Adrian Sutil: When the German aquaplaned off the circuit into the barriers he could never have imagined the subsequent incident. Unfortunately for Sutil, he remains retired in what is looking increasingly likely to be his final year in the sport.
Jules Bianchi: Devastating, shocking and a moment that will have ramifications to come for a long time within the sport, the French protégé’s crash shook the world of Formula One. As of yet, there is nothing which has been released to say that it was caused by a car failure, therefore, he remains retired.
This leaves the revised results table looking like this:
|Revised Race Position||Driver||Result comparison||Points||Points Difference||Grid Position|
|21||Jules Bianchi||= RETIRED||0||=||18||21|
|22||Adrian Sutil||= RETIRED||0||=||14||22|
Below, the revised World Drivers’ Championship:
|Driver||Revised WDC||WDC Points Difference|
*Those with 0 points will not be ordered
What they would have said
Had the race been cancelled due to the typhoon which later hit Japan, then social media would have been awash with people crying out for the FIA/FOM to have better control and foresight of the situation. In the end, we went racing in what turned out to be a fairly dull procession, only broken up the odd overtake and round of pit stops. It should have been a momentous occasion as Hamilton broke his Japanese duck, however it was far from joyful. If we had known what would occur in the fading light then, of course, the racing would have been halted; but as they say, hindsight is a wonderful thing.
The important thing now is that lessons are learnt from this tragic happening. Procedures, briefings and even rules will undoubtedly change which is really the only positive that can be drawn from all of this.
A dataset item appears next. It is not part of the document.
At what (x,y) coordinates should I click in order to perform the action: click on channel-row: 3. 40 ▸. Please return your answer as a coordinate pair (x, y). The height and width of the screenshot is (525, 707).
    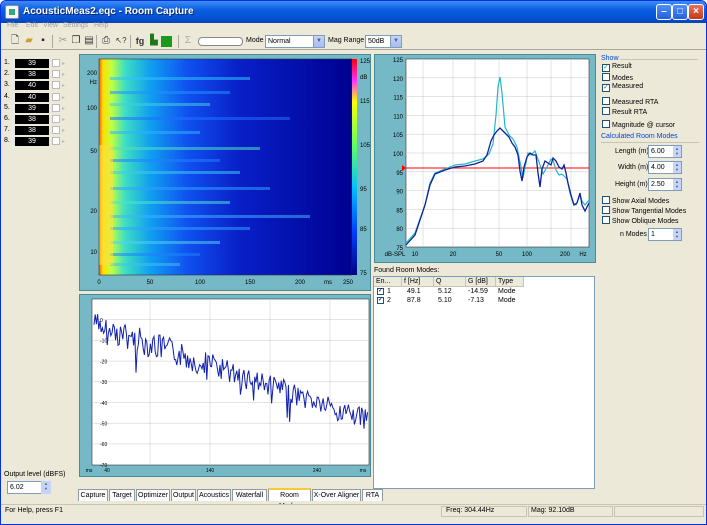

In some ways then it was fitting that the racing (and consequently the VoC report) was so unexciting, as it left little distraction to the gravity of this event.
A dark day, both literally and metaphorically, for the sport.
Quote of the Day
The story of Stephen Sutton is one that defies belief that such courage and maturity was shown by such a young person, at such a difficult time. Even though he was diagnosed with incurable metastatic bowel cancer, he focussed on the positive in his time left and achieved so much.
For more information on Stephen’s story, follow this link.
He said, “It is not the situation, it is how I react to the situation that is important.”
Stephen’s words can be applied in many walks of life, with this state of affairs being no different. Head of the GPDA, Alex Wurz, spoke of the need to avoid knee-jerk reactions, which in my mind is essential. However, the need to react positively is paramount to making sure the tragic events that unfolded on a wet afternoon in Suzuka are not in vain.